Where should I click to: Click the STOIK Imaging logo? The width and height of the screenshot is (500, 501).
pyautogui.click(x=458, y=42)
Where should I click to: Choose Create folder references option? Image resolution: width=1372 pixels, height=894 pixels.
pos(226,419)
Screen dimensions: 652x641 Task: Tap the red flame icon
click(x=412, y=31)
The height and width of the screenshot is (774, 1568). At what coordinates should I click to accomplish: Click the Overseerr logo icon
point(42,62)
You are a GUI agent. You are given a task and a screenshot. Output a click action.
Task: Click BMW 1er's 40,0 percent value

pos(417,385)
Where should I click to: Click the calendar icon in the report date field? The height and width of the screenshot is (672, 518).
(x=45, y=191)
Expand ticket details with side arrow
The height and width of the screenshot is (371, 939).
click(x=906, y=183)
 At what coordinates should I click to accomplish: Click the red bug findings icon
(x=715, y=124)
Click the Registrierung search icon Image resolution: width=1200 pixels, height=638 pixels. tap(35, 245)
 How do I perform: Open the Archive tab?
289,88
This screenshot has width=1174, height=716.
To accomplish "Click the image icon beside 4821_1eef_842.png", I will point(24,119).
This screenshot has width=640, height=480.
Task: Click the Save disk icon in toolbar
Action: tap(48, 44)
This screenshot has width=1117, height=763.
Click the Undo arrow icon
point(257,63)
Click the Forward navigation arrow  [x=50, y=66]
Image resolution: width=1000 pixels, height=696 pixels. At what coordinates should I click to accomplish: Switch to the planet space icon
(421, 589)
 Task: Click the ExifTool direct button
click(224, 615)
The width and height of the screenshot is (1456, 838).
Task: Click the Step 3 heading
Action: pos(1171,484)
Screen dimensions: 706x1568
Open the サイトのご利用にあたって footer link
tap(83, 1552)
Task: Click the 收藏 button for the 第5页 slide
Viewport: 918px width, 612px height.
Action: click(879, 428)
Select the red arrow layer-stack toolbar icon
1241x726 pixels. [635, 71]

# TASK OBJECTIVE
The requested output is the line holding "Task: Click the ExifTool direct button" and every line after it up to the last line of the listing, exactly, with nothing else.

# ANSWER TO THIS TASK
 Task: Click the ExifTool direct button
click(224, 615)
The width and height of the screenshot is (1456, 838).
Task: Click the Step 3 heading
Action: pos(1171,484)
Screen dimensions: 706x1568
Open the サイトのご利用にあたって footer link
tap(83, 1552)
Task: Click the 收藏 button for the 第5页 slide
Viewport: 918px width, 612px height.
Action: click(879, 428)
Select the red arrow layer-stack toolbar icon
1241x726 pixels. [635, 71]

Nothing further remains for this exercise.